Exiting-event identification can also have bit 13 set, indicating a nested exception encountered and caused VM-exit. when reinjecting the exception to guests, kvm needs to set the "nested" bit, right? I suspect some changes to e.g., handle_exception_nmi() are needed.
The current patch relies on kvm_multiple_exception() to do that. But TBH,
I'm
not sure it can recognize all nested cases. I probably should revisit it.
So the conclusion is that kvm_multiple_exception() is smart enough, and a VMM doesn't have to check bit 13 of the Exiting-event identification.
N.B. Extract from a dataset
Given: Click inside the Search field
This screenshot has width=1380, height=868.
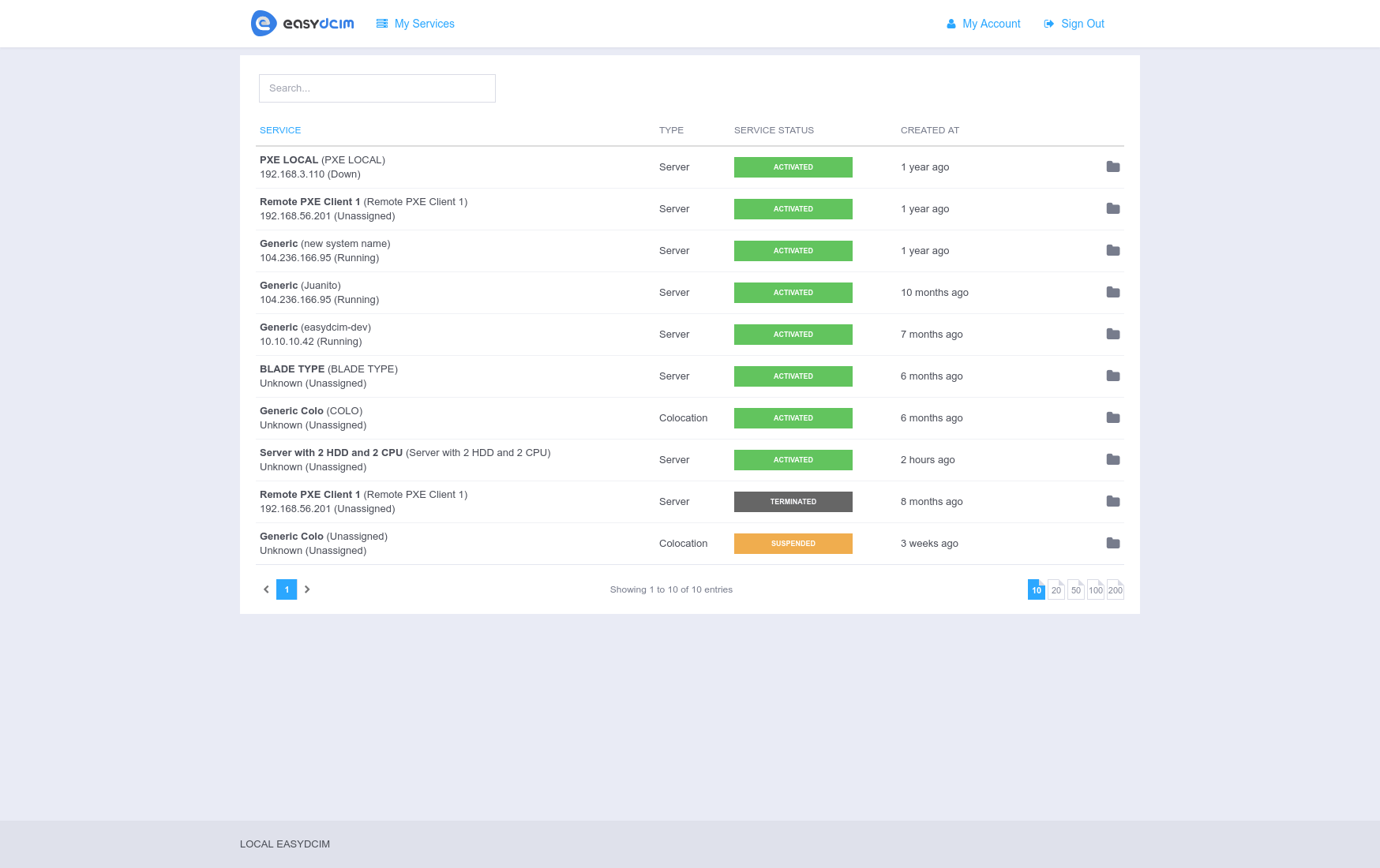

In FRED spec 5.0, section 9.2 - New VMX Feature: VMX Nested-Exception Support, there is a statement at the end of Exiting-event identification:
(The value of this bit is always identical to that of the valid bit of the original-event identification field.)
It means that even w/o VMX Nested-Exception support, a VMM already
knows
if an exception is a nested exception encountered during delivery of another event in an exception caused VM exit (exit reason 0). This is done in KVM through reading IDT_VECTORING_INFO_FIELD and calling vmx_complete_interrupts() immediately after VM exits.
vmx_complete_interrupts() simply queues the original exception if there is one, and later the nested exception causing the VM exit could be cancelled if it is a shadow page fault. However if the shadow page fault is caused by a guest page fault, KVM injects it as a nested exception to have guest fix its page table.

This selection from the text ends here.